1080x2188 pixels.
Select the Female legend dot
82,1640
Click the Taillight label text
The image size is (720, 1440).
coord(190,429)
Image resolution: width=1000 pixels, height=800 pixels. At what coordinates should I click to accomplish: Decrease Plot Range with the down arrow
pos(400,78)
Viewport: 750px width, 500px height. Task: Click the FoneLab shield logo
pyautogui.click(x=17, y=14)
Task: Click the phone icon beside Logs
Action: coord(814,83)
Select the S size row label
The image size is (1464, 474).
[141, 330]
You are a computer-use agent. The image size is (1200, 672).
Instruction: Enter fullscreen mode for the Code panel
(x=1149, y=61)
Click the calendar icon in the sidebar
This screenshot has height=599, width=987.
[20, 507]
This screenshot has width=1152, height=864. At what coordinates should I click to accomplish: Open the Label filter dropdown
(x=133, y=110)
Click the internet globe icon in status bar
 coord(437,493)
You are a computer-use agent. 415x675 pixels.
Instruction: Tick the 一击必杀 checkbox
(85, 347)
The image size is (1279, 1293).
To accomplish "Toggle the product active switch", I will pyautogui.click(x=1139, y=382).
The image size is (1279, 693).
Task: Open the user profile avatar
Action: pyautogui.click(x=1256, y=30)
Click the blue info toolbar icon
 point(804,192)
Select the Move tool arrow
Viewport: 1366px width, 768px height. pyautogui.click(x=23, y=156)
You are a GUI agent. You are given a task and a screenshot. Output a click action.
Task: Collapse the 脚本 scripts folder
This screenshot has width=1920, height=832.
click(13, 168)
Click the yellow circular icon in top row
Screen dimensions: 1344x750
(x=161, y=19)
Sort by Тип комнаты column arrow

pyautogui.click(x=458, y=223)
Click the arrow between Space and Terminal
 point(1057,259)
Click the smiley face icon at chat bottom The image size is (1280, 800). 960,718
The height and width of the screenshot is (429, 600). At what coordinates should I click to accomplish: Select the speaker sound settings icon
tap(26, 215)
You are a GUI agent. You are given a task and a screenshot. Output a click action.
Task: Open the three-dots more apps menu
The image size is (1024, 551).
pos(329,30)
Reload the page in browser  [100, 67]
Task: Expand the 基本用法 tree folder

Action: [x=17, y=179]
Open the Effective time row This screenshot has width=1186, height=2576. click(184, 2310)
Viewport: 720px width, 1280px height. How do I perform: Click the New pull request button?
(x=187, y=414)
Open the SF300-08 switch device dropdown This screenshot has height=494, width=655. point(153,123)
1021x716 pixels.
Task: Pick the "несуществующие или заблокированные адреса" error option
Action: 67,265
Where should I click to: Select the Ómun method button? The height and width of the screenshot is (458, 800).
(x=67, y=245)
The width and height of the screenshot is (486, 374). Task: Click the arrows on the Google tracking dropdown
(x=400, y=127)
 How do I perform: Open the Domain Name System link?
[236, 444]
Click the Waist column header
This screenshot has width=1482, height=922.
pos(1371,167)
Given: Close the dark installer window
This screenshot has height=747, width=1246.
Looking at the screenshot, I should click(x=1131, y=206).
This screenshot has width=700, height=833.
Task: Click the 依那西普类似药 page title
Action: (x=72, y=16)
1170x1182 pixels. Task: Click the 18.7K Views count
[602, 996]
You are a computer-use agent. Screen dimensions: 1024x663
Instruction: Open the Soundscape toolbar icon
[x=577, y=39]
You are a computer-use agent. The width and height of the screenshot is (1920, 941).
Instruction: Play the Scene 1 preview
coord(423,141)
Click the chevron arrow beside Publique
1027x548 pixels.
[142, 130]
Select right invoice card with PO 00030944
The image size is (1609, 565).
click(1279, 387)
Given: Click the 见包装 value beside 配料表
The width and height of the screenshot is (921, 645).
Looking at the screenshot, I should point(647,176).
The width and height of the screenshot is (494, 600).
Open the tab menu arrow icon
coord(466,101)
########
### What the task requires
Return all lines of the material above in which "computer" occurs.

### Solution to the exercise
You are a computer-use agent. The image size is (1200, 672).
You are a computer-use agent. 415x675 pixels.
You are a computer-use agent. Screen dimensions: 1024x663
You are a computer-use agent. The width and height of the screenshot is (1920, 941).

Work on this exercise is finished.